Shouldn't investing follow empirical evidence, just like medicine?

A couple of weeks ago I watched the excellent historical documentary series on PBS entitled The American Revolution. If you missed it, I believe it’s streaming on Prime now. 

I find that whole era of history to be fascinating: rebellion against a tyrannical power and the formation of a new nation that one day would become the most powerful in the world. After watching the 6-episode educational series, I started re-watching a classic HBO series: John Adams, starring Paul Giamatti as the title character. The series tells the story entirely from Adams’ perspective (no Battle of Yorktown; instead we see Adams on diplomatic missions in Europe and finding out about it in the newspaper).

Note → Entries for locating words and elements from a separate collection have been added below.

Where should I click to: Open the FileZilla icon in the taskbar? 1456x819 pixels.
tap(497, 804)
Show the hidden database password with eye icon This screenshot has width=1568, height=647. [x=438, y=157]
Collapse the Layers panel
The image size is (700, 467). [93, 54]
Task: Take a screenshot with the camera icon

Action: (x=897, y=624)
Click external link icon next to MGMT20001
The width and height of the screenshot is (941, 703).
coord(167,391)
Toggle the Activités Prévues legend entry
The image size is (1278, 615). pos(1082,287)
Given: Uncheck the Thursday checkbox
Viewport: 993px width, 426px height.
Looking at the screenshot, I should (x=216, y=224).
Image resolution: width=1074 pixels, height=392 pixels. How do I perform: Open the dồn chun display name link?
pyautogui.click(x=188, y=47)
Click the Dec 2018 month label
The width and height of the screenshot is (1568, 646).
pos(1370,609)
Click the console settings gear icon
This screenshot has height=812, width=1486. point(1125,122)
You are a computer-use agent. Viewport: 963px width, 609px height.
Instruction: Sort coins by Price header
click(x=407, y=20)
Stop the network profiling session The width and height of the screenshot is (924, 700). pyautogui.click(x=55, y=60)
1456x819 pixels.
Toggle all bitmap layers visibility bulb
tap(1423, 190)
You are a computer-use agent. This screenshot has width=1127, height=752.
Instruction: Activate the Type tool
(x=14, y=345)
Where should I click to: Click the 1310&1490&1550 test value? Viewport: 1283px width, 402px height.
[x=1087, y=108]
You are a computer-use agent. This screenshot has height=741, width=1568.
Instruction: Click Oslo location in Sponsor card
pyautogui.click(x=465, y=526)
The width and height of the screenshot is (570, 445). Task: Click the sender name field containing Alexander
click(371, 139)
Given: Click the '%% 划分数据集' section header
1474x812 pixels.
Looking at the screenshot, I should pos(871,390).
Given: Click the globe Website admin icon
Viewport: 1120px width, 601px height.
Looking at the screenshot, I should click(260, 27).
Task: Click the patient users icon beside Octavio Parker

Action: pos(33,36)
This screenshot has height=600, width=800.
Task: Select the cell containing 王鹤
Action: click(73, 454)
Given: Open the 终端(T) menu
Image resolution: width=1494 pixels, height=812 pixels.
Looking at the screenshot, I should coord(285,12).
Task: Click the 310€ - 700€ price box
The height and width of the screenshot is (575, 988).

While in the Netherlands, hitting up Dutch bankers to fund the American war effort, Adams fell ill and there was a scene where he was getting bled by a doctor with a lancet (what they used to cut their veins).

 This got me thinking about the practice of bloodletting and use of leaches in medicine—today jokingly used in reference to arcane medical practices. In today’s world of Large Language Models (AI) at my fingertips, I’m now able to ask questions on my phone while I’m watching TV—no matter how dumb—and get instant answers (this helped a lot when trying to follow along with Game of Thrones or other movies/series with a lot of background canon), so I wanted to know a bit more about bloodletting: why did they do it for so long throughout history, and did it actually work?